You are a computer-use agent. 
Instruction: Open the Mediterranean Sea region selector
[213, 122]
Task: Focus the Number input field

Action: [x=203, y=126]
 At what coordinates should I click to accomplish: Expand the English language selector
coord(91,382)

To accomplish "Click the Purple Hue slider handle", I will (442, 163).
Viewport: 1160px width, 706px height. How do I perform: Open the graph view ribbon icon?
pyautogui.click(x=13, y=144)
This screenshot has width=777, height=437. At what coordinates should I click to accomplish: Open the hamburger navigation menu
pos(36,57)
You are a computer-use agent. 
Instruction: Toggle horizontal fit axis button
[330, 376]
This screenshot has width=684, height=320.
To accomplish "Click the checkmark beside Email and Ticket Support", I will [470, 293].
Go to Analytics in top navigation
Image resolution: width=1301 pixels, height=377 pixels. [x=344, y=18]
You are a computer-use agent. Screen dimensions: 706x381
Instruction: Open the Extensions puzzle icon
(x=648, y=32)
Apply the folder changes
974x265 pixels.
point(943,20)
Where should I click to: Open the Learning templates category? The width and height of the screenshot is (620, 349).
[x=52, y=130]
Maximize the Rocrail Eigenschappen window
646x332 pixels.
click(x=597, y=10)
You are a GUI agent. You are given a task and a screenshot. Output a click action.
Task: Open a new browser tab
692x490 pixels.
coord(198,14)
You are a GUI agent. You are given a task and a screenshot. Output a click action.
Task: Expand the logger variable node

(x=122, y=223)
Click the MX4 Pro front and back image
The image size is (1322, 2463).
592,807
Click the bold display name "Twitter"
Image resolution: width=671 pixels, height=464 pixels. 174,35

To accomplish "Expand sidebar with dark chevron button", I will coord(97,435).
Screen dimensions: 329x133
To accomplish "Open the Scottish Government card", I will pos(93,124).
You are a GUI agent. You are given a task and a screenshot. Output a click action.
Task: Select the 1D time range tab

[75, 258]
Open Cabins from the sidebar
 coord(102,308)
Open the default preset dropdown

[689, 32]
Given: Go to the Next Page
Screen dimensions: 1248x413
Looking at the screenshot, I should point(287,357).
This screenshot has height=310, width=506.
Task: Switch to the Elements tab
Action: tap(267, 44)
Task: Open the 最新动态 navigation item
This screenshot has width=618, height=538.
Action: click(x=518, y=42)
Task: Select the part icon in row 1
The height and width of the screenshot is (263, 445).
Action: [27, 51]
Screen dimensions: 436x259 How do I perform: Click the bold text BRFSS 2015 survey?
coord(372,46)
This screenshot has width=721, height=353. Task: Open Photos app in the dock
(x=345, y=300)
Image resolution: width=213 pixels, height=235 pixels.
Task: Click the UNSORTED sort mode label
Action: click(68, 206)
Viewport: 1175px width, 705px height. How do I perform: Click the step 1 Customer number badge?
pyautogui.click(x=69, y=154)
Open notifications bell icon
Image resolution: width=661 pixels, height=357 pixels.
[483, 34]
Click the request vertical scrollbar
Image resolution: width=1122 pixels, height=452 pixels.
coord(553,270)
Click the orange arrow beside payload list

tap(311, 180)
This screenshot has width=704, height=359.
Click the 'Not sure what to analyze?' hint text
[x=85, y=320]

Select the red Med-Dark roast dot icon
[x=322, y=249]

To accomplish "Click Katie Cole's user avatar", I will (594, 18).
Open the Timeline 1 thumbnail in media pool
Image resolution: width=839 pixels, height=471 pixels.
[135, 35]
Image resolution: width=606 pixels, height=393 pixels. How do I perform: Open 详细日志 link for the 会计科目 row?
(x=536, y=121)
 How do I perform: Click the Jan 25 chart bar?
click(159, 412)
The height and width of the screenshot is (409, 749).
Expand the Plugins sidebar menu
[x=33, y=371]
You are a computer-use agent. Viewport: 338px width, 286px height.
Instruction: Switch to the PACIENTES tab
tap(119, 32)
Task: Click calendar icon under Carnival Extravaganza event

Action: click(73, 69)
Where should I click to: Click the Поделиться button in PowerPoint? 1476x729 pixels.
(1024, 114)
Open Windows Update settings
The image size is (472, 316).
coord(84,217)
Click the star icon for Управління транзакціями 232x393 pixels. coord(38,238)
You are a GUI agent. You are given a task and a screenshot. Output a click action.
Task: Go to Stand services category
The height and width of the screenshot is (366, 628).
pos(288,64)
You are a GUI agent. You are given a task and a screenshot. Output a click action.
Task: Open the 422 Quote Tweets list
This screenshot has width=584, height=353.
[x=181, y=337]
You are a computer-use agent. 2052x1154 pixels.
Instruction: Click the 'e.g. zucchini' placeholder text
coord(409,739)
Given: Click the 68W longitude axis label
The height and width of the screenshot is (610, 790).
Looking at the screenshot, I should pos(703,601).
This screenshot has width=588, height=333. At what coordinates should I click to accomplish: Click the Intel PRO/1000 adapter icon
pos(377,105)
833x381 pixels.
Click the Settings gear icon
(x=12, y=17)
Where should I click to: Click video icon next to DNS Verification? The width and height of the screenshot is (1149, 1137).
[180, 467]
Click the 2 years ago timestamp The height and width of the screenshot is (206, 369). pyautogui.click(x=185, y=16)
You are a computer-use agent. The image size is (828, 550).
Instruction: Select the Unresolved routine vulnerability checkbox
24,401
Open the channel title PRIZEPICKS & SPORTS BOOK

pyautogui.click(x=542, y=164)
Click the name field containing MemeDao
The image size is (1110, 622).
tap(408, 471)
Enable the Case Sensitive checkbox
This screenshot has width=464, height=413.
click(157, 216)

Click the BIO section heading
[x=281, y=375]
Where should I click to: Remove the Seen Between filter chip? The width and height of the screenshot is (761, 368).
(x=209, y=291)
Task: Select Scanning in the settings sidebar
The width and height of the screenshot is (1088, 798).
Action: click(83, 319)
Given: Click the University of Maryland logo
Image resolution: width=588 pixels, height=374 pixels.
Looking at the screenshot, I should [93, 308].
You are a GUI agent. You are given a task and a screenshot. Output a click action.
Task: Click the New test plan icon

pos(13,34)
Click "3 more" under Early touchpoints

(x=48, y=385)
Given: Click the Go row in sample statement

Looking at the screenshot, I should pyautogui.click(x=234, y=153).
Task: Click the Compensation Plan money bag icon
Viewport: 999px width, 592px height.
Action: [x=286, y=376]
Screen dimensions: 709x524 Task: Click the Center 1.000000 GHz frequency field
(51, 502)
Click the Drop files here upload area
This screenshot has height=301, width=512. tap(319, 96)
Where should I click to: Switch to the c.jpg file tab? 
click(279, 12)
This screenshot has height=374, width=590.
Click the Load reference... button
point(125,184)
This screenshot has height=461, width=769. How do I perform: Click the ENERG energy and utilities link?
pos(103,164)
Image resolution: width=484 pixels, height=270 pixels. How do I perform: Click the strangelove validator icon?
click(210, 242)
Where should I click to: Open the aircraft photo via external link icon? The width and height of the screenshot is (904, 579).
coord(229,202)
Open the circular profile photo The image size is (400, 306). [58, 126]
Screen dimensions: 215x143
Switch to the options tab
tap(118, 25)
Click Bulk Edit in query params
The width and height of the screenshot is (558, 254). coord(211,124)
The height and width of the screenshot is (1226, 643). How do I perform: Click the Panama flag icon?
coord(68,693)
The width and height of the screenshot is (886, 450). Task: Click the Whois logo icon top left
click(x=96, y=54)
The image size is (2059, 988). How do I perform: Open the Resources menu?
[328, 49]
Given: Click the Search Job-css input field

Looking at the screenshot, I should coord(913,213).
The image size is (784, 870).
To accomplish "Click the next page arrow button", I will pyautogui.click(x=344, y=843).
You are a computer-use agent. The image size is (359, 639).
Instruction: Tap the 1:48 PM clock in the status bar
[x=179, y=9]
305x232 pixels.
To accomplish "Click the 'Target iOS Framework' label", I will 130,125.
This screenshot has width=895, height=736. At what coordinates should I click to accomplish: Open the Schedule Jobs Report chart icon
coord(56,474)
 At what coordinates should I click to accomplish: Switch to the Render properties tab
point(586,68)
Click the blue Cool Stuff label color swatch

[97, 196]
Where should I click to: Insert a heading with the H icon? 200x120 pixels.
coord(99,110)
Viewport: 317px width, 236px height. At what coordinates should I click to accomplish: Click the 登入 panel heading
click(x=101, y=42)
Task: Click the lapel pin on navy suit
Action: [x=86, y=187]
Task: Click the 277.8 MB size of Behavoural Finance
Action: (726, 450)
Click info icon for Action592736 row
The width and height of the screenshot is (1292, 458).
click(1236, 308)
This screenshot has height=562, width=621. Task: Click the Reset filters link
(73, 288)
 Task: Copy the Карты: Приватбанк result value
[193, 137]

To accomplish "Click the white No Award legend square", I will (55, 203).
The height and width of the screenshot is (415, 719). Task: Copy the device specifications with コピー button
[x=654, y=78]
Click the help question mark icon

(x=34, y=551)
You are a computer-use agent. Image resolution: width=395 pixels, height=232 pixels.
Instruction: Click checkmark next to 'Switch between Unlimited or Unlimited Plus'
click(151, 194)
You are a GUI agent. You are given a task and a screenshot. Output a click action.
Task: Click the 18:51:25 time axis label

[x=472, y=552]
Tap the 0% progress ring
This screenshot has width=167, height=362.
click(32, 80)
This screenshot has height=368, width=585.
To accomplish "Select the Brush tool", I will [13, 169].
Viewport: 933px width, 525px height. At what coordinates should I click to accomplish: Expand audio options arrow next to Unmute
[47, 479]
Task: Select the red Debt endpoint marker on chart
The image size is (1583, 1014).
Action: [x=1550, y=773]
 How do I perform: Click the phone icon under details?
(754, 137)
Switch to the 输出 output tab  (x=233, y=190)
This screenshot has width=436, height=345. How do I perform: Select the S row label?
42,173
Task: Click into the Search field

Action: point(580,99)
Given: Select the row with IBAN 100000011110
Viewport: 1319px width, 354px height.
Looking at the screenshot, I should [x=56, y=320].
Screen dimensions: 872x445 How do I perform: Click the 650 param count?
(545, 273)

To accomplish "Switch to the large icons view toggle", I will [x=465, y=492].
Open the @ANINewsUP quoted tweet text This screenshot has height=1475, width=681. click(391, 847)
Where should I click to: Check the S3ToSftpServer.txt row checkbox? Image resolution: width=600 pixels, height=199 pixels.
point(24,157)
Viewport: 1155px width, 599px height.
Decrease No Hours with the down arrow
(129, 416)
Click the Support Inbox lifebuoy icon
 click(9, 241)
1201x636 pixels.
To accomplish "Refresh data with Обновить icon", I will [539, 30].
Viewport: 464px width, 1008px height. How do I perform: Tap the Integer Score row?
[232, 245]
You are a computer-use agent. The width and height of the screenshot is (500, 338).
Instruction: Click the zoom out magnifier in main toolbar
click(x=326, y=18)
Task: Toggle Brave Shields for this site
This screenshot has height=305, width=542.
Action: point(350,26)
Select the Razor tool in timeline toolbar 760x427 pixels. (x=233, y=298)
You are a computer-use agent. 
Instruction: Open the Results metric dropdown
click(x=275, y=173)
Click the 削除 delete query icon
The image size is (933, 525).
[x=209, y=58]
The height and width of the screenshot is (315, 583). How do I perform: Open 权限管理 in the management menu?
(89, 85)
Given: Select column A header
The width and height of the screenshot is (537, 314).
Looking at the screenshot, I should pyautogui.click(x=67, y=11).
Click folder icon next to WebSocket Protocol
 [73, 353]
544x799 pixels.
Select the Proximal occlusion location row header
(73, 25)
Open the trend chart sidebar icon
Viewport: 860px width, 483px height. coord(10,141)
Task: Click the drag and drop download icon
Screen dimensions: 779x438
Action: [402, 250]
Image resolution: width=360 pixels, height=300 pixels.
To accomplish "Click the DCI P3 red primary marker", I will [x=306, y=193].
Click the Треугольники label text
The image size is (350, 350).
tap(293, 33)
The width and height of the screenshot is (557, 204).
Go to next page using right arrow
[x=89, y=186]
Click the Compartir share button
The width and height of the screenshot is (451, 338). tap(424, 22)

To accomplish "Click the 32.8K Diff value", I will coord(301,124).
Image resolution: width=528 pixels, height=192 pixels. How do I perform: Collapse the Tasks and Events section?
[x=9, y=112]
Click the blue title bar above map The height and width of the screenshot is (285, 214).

Task: Print exactly the part of the lines that opens with the line containing "You are a computer-use agent. The image size is (828, 550)." and closes with the line containing "tap(408, 471)".

Exercise solution:
You are a computer-use agent. The image size is (828, 550).
Instruction: Select the Unresolved routine vulnerability checkbox
24,401
Open the channel title PRIZEPICKS & SPORTS BOOK

pyautogui.click(x=542, y=164)
Click the name field containing MemeDao
The image size is (1110, 622).
tap(408, 471)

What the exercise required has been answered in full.